Darren’s opening including the story of how his idea for the World Champions Edge started, and gave us two words to consider: Campaign and Momentum
For all of your endeavors (i.e. products or services), you must campaign for yourself. You have to be your own best advocate. Darren and Craig’s first WC Edge event had just 3 people, but they built momentum.

Craig told us to ABC – Always Be Creative. You can’t keep getting called back if your material is always the same. He also talked about how he gained a client (spokenadvantage.com) through his actions, not his words.

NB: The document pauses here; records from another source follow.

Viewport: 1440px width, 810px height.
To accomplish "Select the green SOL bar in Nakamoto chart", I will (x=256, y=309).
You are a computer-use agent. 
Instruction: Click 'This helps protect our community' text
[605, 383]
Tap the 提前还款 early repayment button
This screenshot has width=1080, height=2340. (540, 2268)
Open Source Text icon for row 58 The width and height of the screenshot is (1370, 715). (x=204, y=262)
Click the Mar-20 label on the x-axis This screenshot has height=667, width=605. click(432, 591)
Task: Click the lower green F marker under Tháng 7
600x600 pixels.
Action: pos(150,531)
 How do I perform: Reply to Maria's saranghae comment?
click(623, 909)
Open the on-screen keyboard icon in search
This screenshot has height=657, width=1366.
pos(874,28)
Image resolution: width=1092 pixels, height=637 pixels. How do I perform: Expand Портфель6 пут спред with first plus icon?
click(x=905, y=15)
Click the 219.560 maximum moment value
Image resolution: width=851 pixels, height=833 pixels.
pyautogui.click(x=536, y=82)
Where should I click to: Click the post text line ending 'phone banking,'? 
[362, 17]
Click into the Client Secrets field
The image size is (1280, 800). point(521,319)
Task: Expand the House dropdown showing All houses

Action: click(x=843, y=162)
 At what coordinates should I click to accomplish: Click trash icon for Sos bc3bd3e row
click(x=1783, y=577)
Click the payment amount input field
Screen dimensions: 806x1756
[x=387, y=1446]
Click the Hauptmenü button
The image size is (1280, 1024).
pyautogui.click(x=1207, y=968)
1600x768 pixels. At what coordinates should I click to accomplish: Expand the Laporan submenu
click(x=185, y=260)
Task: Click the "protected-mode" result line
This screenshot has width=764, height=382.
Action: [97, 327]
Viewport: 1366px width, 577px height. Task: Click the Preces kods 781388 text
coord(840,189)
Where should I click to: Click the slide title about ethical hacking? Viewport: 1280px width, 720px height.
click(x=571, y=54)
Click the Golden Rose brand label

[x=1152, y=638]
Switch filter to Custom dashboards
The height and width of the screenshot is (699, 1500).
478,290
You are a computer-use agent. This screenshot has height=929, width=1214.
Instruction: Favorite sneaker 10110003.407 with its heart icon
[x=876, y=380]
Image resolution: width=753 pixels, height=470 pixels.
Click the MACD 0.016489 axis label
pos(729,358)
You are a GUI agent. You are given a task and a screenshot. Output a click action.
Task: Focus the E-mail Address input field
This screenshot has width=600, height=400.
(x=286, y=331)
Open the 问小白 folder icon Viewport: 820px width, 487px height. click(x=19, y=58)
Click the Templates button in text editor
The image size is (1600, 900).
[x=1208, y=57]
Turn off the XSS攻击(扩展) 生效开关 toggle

What you are speaks so loudly I cannot hear what you say. – Ralph Waldo Emerson

Patricia Fripp reminded us to set long term goals, but use short term decisions to get there.

Advanced Questions:
When giving an inspiration speech, what are the most powerful conclusions that motivate life change
Mark said that motivation comes from within, and that is why he is an inspirational speaker (not a motivational speaker). He also mentioned that you have to know your audience. You have to connect with their heart. Remember, it’s not about you and your expertise, it’s about them and their needs.

When telling a story, a speaker might add a little acting or a lot of acting. How much is the right amount?
Craig says – Take the word “add” out of the speakers vocabulary. It’s just like humor, don’t add anything – uncover it
Don’t be over the top, be under the influence…of your own emotions

What are the key elements to include in your 30-second elevator speech. Darren says your whole goal is to get them to ask “how do you do that?”
He reminded us that everyone knows 100 people. When you are in front of 20 people, you are in front of 2,000. Will those 20 pass your information on to some of their 100 contacts?
Ed added – prior to the 30 second commercial is the verbal business card. “I help you breathe life into business presentations”. Get them to ask you for more. If they don’t care, then you don’t have to waste your time.

What is the value of being a member of a professional speakers association?
Patricia said the value of belonging to an organization like NSA is a lot like the advantage of WC Edge – access to people.

What is the number one thing we can do today to grow our business?
Ed talked about how everyone wants to speak, but no one wants to market. His answer is to Market Relentlessly. He also said you have to market first and speak second. If you get that order mixed up you won’t be doing either for long.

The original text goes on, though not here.